Liputan6.com, Jakarta - Komisi Pemberantasan Korupsi (KPK) menolak memberikan rekomendasi untuk asimilasi pembebasan bersyarat mantan Bendahara Umum Partai Demokrat Muhammad Nazaruddin.
"Kami enggak akan rekomendasikan itu (asimilasi dan pembebasan bersyarat) saya pikir," ujar Ketua KPK Agus Rahardjo di Gedung KPK Kuningan Jakarta Selatan, Jumat (9/2/2018).
Agus mengatakan, salah satu alasan KPK tidak memberikan rekomendasi asimilasi dan pembebesan bersyarat Nazaruddin adalah banyaknya remisi yang sudah didapat terpidana dua kasus korupsi itu. Mantan anggota DPR RI itu telah menerima remisi sebanyak 28 bulan sejak tahun 2013 hingga 2017.
Advertisement
"Remisi (Nazaruddin) sudah banyak sekali," kata Agus.
Kendati Nazaruddin berstatus sebagai justice collaborator yang membantu KPK dalam membongkar kasus korupsi, Agus tetap bersikukuh pihaknya tak akan memberikan rekomendasi asimilasi dan pembebasan bersyarat Nazaruddin yang diajukan Ditjen PAS Kemenkumham.
Menurut dia, KPK juga perlu mempertimbangkan kesalahan yang telah diperbuat oleh Nazaruddin.
"Iya (tak berikan rekomendasi). Kalau dia (Ditjen PAS) minta pertimbangan KPK, KPK enggak akan berikan rekomendasikan itu," Agus menandaskan.
Permohonan Ditjen PAS
Sebelumnya, KPK telah menerima surat dari Ditjen Permasyarakatan Kementerian Hukum dan HAM (Ditjen PAS Kemenkumham) soal pengajuan asimilasi dalam program bebas bersyarat terhadap terpidana sejumlah kasus korupsi, Muhammad Nazaruddin. Surat tersebut diterima KPK pada Senin, 5 Februari 2018.

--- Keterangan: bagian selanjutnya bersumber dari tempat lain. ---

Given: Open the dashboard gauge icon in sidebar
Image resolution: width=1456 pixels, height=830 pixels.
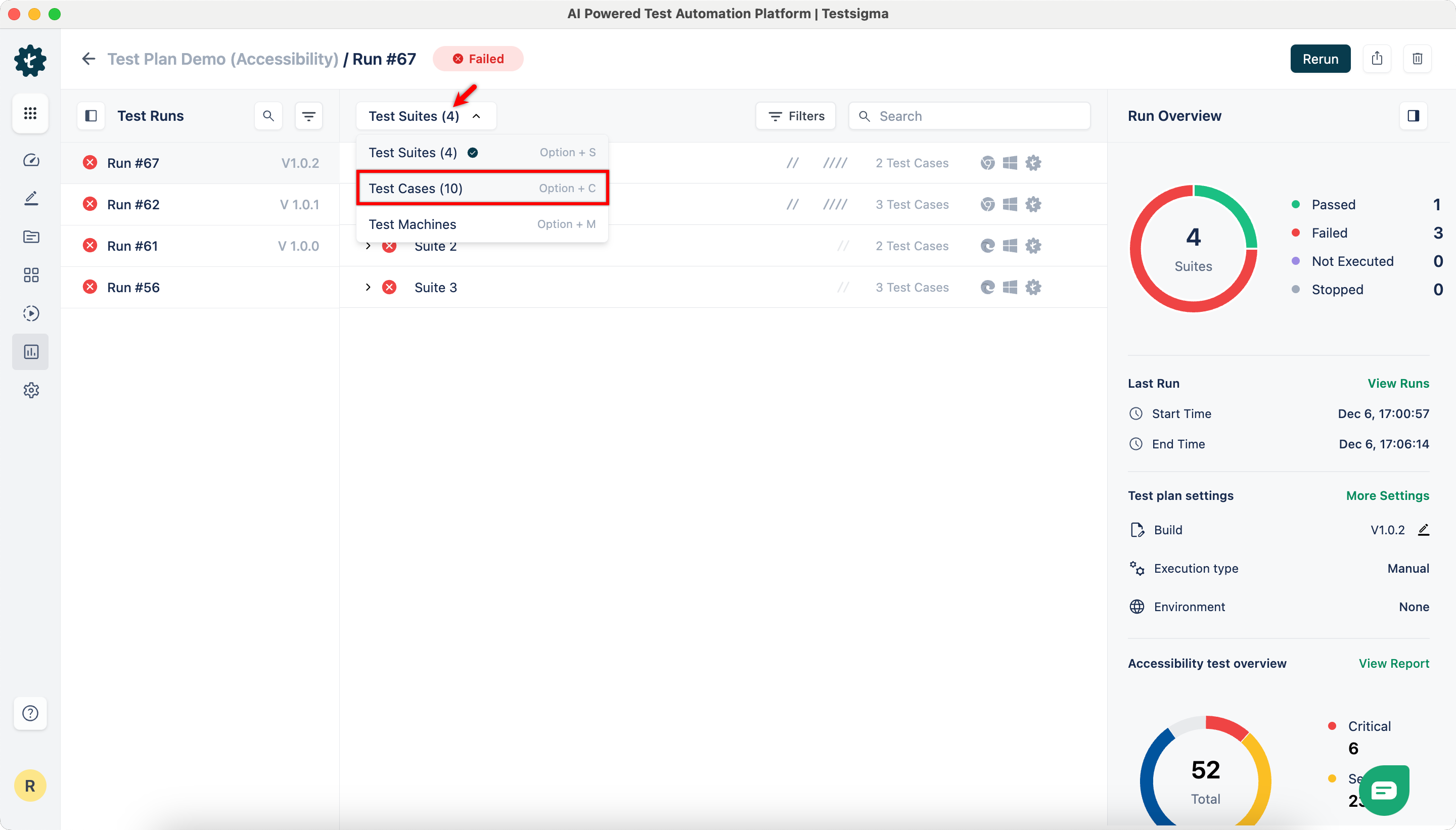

Tim Pengamat Pemasyarakatan (TPP) Ditjen Pas mengusulkan tempat asimilasi Nazaruddin di sebuah pondok pesantren di Bandung, Jawa Barat.
"Asimilasi kerja sosial tersebut ini berdasarkan TPP pusat ya, di sebuah pondok pesantren di Bandung," kata juru bicara KPK Febri Diansyah saat dikonfirmasi, Kamis, 8 Februari 2018.
Nazaruddin divonis terlibat dalam kasus suap Wisma Atlet SEA Games 2011 yang melibatkan mantan Manajer Pemasaran PT Duta Graha Indah (DGI) Mohammad El Idris. Mantan anggota DPR itu terbukti menerima suap sebesar Rp 4,6 miliar dari Idris.
Pada kasus tersebut, Nazaruddin divonis 4 tahun 10 bulan penjara dan denda Rp 200 juta. Mahkamah Agung kemudian memperberat hukuman Nazaruddin, dari 4 tahun 10 bulan penjara dan denda Rp 200 juta menjadi 7 tahun penjara dan Rp 300 juta.
Kasus kedua yang menjerat Nazaruddin adalah kasus gratifikasi dan tindak pidana pencucian uang. Dalam kasus ini, dia divonis 6 tahun penjara dan denda Rp1 miliar subsider 1 tahun kurungan penjara.
Nazaruddin terbukti menerima gratifikasi dari PT DGI dan PT Nindya Karya untuk sejumlah proyek di bidang pendidikan dan kesehatan, yang jumlahnya mencapai Rp 40,37 miliar.